18 日 ( 土 ) の 2017 S / S お披露目日に足を運んでくださいました誠に光栄なほど沢山のお客様方、本当にありがとうございました。
ゆっくりとご覧頂くこと、普段のようにじっくりとお品物のご提案が叶わなかったことに深くお詫び申しあげますと共に、“ どうぞ、そちらの方に接客を ” とアイコンタクトを送ってくださったり、ティーブレイクを挟んで再々度御来店くださったりと身に余るお心遣いをくださったことに、心から心から御礼を申しあげます。
またいつものようにゆっくりとご提案させて頂く機会を頂戴できましたら、幸いです。
本日は既に平常。和香に鼻腔をくすぐられつつ、小さく鳴る音に耳を傾けつつ、冷めたコーヒーで喉を湿らしつつ服に囲まれる時間を過ごしておりまして、このような、言うなれば SURR らしい放電時間を過ごすときはやはりスタイルの歴史に関して、そして服飾史に関して想いが及びまして、私はそれらのいわゆる史実を一個人的に好ましく思っていながら、それと並行して大切なのは感覚であるとも思っているのですが、しかしながら SURR としての表現を追求すると引き寄せ合うように服飾史と大きく関わる一着に辿り着くのは、至極自然なことなのです。例えばそう、100年ほど前の羊飼いシャツ。
意図せずに、おおよそ 1 年に一着のサイクルで縁が結ばれ、お客様に向けてご提案という円が結ばれる羊飼いのシャツは、秘められた特出して特徴的な機能性ディティールと、その国が秘める文化的な側面において遥か以前から当たり前のようにショーケースに収められてきたお品ですが、それら現状と現実を差し引いてなお、その機能性ディティール=スタイルは純粋に一着の衣類として魅力的であり、強い求心力を秘めています。思い返すと前回 ( 昨年 ) の2代目にあたる一着は、類稀なる女性にお見初め頂きまして、やはり “ アンティークをアンティークとして捉えない ” という一見の矛盾に満ちているかのような初志を貫徹しようと心に誓ったものであります。
そして、この度の3代目となる SURR 羊飼いシャツは、初代, 2代目と文字通り明確に一線を画しているのです。
羊飼いシャツの1900年代初頭となりますとそもそもが貴重なお品ですので、そう沢山に出逢ってきたわけではございませんが、それら全てはリネン、もしくはリネンとコットンの混紡という素材構成でした。今となってはリネン系統以外の存在を何故想像しなかったのかと不思議に思いますが、想像させる隙は一分も無いほど圧倒的に “ 羊飼いシャツはリネン素材 ” だったのです。

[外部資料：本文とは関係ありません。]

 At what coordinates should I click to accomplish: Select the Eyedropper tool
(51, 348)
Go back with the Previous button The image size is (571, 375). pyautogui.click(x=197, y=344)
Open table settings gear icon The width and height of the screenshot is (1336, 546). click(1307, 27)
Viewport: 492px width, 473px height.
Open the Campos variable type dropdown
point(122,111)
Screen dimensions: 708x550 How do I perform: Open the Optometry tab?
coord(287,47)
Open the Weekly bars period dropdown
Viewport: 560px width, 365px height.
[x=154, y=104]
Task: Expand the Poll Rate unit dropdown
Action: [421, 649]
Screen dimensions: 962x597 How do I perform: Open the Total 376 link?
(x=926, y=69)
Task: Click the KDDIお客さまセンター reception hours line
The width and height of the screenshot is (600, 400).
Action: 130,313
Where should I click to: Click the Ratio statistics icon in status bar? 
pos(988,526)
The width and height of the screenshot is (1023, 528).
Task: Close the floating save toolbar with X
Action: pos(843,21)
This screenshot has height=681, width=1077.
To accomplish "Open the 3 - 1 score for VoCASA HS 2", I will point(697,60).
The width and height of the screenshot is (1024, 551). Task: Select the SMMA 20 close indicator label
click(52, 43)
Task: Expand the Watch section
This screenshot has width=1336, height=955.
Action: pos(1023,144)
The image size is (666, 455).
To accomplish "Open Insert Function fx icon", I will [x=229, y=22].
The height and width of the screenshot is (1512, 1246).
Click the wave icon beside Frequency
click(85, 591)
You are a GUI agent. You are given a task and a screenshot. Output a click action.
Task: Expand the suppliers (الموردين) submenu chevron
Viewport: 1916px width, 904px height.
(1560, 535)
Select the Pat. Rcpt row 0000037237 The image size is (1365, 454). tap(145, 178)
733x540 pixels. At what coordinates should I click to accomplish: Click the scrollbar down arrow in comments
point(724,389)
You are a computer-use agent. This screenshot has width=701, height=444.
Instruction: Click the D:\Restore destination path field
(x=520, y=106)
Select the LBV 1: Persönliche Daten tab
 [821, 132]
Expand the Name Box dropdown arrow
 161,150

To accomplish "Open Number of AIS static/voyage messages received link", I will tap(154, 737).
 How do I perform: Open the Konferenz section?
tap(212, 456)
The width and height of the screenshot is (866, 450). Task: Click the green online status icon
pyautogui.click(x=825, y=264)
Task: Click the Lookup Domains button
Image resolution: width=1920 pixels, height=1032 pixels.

しかしながら前回の旅のとある日にその概念は打ち破られ、奇運なことに翌日に跡形も無く消え去りました。まさに胡蝶之夢。でございます。
この一着とのご縁を結んでくれたのは、その道 40 年のヴィンテージコレクター。仕事柄と長い経験から幾度か羊飼いシャツを手にしてきた彼でありながらも、40 年目にして初めて出逢うことができたという一着は、リネンではなくコットン素材という、思い付きそうで全く思いつかなかった違いでした。
その存在的希少性のみならず、リネンによる従来とは異なるテクスチャーとドレープを有することで圧倒的に明らかにアンティークな時代のものでありながら、言うなれば 3 周ほど巡りに巡って “ アンティークらしくない ” 現代性に着地しているさまに、それはもう心が震えに震えたものです。
見慣れていたはずのものが、ほんのささやかながら明確な、思い付きそうで全く思いつかなかった違いによって新たな印象とスタイルを獲得するというロジックは、尊敬して止まないデザイナーやアーティストがこれまでに与えてくれた希有な驚きと、尊い感動と一寸のずれも無く同じくでございます。
20 – 30s French cotton shepherd shirt
“ 羊飼いシャツはリネン素材 ” という概念が打ち破られた翌日、私は知人が推薦してくれたパリ某所で行われる服飾展に足を運びました。そこはナポレオン 3 世の幼少期の衣類から 2000 年代のメゾンピースまで、フランスの服飾史にまつわる品々を網羅した、それはもう刺激的で文化的で知的な素晴らしい展示だったのですが、そこになんと、リネン素材ではなくコットン素材の羊飼いシャツ、前日に出逢ったそれと同時代の近しい一着が飾られていたのです。
これは私にとって真に おもしろき こともなき世に おもしろく でございました。そもそも旅そのものが人生と同じく World is my Oyster と考えておりますが、それでもこの出逢い、そしてタイミングは印象深かったこともあり、事実は小説より奇なり とここに記させて頂いた次第です。